### [Task data]

** begin **

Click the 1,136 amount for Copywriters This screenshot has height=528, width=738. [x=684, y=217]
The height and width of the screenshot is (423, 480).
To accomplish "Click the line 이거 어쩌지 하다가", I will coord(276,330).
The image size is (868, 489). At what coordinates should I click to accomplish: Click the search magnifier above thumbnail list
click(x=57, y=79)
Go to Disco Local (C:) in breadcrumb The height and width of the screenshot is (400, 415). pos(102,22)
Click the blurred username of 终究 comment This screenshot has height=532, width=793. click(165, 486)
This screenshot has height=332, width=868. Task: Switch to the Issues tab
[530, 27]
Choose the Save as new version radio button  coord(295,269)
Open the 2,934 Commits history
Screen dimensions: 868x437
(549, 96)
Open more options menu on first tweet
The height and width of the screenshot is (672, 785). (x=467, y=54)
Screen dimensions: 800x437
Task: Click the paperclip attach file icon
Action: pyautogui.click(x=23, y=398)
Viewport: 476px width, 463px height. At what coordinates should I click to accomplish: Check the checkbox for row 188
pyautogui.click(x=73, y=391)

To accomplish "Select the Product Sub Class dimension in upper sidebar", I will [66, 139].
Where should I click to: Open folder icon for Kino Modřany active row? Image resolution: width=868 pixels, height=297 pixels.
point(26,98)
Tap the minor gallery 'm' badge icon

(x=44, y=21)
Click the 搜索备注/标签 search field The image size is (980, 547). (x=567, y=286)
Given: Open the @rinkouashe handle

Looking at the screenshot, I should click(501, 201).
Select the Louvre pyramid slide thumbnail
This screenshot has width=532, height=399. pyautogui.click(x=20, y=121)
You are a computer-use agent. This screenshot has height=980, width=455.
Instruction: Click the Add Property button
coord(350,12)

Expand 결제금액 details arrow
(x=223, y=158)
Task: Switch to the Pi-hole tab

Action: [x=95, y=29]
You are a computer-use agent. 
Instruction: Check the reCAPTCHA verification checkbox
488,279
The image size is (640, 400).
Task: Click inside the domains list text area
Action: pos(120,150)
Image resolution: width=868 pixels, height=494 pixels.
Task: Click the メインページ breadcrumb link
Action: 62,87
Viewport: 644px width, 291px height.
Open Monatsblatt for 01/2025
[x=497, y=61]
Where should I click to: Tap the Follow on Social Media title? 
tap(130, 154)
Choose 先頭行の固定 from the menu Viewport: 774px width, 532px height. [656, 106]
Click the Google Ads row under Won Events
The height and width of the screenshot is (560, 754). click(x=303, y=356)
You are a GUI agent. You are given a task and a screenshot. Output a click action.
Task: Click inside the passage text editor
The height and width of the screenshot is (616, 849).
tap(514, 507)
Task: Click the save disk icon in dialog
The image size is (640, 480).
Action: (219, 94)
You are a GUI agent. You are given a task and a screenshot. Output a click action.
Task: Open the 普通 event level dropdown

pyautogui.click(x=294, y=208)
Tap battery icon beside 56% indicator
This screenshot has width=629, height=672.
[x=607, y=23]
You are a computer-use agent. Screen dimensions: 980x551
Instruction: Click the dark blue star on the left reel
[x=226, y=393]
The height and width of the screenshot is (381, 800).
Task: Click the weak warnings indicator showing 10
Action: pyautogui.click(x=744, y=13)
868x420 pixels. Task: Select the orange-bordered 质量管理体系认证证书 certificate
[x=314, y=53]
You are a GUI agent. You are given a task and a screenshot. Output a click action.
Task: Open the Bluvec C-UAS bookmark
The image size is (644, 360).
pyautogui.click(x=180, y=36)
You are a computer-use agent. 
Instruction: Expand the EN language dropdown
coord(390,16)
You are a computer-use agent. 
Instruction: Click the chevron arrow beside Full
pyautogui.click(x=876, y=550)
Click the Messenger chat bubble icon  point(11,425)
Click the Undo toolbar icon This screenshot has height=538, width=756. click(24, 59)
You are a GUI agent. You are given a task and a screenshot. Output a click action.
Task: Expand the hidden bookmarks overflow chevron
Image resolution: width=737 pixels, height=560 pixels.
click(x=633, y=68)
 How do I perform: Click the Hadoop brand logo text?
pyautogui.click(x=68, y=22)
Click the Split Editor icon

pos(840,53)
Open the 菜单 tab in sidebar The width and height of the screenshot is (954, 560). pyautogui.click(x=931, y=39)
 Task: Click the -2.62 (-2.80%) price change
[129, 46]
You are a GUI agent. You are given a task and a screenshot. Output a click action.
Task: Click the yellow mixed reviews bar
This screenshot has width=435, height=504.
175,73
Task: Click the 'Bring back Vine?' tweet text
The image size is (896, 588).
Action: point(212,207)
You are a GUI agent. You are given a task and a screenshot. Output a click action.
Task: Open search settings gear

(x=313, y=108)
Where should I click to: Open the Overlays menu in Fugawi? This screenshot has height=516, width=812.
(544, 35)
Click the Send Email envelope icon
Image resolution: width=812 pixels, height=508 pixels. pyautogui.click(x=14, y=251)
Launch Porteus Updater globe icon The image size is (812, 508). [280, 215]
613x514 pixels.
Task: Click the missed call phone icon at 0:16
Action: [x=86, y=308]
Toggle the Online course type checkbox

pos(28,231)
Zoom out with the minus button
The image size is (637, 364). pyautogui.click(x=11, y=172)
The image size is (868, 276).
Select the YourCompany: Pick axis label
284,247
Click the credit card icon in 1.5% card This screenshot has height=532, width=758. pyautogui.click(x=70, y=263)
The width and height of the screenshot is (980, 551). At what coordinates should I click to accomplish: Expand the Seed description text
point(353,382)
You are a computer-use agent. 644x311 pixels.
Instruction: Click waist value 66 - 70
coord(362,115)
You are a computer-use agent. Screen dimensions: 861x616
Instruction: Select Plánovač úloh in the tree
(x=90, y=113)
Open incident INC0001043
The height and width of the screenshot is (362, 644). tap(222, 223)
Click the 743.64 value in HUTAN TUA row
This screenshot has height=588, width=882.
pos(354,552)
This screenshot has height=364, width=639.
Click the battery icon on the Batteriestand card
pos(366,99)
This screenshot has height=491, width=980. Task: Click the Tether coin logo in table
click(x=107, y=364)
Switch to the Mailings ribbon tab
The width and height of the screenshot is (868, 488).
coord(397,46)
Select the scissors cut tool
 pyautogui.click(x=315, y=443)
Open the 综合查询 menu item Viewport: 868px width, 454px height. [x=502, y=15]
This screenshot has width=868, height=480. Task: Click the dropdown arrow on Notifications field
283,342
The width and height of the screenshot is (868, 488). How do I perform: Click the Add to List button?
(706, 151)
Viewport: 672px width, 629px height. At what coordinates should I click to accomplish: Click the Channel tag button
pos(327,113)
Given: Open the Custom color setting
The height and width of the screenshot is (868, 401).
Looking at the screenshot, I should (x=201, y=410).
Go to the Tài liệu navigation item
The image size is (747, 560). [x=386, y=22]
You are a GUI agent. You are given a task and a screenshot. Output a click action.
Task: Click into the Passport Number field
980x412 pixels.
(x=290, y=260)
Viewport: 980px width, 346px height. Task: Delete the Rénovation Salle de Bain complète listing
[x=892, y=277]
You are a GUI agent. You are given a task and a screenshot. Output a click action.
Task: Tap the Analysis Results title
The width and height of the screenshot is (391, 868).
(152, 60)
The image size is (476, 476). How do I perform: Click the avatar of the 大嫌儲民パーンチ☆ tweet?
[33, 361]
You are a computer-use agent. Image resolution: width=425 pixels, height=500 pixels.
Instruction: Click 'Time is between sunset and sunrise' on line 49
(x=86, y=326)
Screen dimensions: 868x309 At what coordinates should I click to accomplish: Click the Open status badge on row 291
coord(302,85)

** end **

### [Objective]
Print the lines starting at the one containing "This screenshot has width=868, height=480." and ending after the one containing "Looking at the screenshot, I should (x=201, y=410).", reproducing each exactly.

### [The completed task]
This screenshot has width=868, height=480. Task: Click the dropdown arrow on Notifications field
283,342
The width and height of the screenshot is (868, 488). How do I perform: Click the Add to List button?
(706, 151)
Viewport: 672px width, 629px height. At what coordinates should I click to accomplish: Click the Channel tag button
pos(327,113)
Given: Open the Custom color setting
The height and width of the screenshot is (868, 401).
Looking at the screenshot, I should (x=201, y=410).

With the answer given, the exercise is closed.